> [Task statement] Could you render the part of the listing that opens with the line containing "Click inside the Observações text area" and runs to the end of the listing as a numbered list, leaving out any blank lines?

> [Data]
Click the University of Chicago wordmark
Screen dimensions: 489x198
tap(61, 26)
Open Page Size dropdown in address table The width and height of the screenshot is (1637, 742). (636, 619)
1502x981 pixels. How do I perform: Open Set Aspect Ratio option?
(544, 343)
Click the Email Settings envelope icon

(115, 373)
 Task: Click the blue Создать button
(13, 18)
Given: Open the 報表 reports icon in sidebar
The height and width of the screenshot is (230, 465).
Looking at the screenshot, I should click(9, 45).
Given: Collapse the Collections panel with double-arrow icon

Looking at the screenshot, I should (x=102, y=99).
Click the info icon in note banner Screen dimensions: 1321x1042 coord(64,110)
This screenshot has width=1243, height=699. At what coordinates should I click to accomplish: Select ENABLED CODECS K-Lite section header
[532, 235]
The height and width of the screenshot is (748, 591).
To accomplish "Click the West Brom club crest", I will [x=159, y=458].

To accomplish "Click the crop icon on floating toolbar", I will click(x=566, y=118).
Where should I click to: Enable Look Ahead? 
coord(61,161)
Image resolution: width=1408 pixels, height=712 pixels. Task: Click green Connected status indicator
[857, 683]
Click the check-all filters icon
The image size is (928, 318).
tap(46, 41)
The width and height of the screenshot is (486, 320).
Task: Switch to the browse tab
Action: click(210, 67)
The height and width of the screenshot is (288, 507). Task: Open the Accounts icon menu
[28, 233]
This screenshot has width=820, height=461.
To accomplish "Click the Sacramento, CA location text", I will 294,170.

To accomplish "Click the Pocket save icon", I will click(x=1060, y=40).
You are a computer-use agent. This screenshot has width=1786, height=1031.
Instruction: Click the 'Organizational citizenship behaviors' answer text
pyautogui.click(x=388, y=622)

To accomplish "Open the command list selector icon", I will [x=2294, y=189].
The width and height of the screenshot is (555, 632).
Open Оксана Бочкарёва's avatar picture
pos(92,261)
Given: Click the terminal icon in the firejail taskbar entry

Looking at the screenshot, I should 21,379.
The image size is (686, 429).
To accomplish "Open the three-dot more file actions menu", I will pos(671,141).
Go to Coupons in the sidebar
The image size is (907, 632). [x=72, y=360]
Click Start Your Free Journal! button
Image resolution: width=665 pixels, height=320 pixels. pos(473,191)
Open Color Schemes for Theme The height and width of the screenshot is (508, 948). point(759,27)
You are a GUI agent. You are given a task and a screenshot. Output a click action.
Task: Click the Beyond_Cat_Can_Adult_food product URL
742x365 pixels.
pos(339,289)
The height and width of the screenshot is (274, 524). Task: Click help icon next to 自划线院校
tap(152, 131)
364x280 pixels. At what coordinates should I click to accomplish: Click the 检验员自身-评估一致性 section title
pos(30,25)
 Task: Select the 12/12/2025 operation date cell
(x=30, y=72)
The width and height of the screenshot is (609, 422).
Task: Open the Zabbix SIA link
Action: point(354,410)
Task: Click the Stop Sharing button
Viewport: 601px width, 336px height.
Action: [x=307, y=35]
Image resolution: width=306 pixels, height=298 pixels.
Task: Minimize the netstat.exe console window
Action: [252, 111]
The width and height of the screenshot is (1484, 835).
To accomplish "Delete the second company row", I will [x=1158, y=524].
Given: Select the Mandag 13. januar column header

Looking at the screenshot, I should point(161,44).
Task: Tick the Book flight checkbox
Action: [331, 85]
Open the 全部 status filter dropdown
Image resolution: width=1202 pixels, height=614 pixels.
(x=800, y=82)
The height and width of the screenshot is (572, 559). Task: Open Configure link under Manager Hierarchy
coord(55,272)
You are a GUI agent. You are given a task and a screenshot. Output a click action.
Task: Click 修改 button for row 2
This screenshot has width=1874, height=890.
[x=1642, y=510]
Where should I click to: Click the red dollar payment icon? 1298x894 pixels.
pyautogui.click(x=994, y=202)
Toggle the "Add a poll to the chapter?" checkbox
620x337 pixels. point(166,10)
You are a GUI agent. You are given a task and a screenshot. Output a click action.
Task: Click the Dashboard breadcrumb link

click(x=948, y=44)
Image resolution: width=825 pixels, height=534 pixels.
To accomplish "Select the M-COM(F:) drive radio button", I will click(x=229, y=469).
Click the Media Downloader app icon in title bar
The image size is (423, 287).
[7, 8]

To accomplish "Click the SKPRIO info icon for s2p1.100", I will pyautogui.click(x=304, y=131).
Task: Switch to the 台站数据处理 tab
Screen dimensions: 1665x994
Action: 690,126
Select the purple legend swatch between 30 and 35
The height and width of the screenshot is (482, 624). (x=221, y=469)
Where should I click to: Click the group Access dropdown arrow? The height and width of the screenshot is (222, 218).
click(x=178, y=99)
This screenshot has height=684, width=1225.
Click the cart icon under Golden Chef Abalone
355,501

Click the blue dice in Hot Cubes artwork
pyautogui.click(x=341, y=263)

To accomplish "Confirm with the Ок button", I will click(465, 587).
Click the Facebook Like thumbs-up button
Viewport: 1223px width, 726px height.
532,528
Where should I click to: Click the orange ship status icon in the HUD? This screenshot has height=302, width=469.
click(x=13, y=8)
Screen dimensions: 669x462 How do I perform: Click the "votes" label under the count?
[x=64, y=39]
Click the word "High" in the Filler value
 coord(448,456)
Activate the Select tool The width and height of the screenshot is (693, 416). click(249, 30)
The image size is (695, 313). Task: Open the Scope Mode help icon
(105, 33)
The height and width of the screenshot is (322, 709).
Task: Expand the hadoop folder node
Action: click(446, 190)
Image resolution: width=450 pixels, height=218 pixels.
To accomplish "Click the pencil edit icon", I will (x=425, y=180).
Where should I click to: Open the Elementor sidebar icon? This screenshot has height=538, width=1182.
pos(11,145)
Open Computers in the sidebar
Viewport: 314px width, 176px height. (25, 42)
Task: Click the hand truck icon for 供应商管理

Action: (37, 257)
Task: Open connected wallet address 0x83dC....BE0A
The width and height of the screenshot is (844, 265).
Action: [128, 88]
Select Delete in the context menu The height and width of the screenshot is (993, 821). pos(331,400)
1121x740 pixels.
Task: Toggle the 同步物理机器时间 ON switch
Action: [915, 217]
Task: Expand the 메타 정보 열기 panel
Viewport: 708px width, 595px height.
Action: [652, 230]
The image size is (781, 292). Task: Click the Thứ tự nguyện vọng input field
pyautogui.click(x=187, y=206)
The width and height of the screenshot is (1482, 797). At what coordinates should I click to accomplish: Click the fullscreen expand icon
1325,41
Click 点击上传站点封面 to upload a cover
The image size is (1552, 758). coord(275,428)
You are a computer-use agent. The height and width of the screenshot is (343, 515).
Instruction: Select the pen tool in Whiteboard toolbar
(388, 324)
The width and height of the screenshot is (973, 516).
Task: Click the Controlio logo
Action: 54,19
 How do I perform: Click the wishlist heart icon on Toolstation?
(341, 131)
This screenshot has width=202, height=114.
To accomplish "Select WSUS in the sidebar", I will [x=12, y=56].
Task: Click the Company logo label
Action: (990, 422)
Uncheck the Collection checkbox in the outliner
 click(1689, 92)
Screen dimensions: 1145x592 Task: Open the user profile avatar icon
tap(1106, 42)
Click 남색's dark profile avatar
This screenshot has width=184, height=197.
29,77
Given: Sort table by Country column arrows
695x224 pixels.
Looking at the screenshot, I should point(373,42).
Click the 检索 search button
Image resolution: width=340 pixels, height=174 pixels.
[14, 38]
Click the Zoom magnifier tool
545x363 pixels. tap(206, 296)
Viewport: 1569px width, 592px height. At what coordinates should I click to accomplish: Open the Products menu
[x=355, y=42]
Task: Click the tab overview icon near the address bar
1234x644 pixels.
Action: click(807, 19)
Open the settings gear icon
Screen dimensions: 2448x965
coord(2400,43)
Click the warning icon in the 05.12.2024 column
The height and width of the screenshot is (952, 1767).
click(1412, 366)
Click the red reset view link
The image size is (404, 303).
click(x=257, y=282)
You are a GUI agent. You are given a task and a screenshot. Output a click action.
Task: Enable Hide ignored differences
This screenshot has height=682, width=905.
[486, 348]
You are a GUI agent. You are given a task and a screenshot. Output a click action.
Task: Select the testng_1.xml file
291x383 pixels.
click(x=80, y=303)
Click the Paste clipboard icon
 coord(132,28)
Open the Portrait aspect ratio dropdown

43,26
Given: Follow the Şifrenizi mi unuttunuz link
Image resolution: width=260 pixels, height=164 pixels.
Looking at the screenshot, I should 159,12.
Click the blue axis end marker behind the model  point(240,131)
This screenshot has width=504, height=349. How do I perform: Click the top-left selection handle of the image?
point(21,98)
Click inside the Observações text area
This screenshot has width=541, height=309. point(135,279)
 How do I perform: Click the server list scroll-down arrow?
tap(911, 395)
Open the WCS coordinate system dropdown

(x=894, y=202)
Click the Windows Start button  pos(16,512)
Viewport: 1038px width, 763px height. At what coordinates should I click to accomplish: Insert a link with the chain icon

> [Output for this exercise]
1. Click inside the Observações text area
2. This screenshot has width=541, height=309. point(135,279)
3.  How do I perform: Click the server list scroll-down arrow?
4. tap(911, 395)
5. Open the WCS coordinate system dropdown
6. (x=894, y=202)
7. Click the Windows Start button  pos(16,512)
8. Viewport: 1038px width, 763px height. At what coordinates should I click to accomplish: Insert a link with the chain icon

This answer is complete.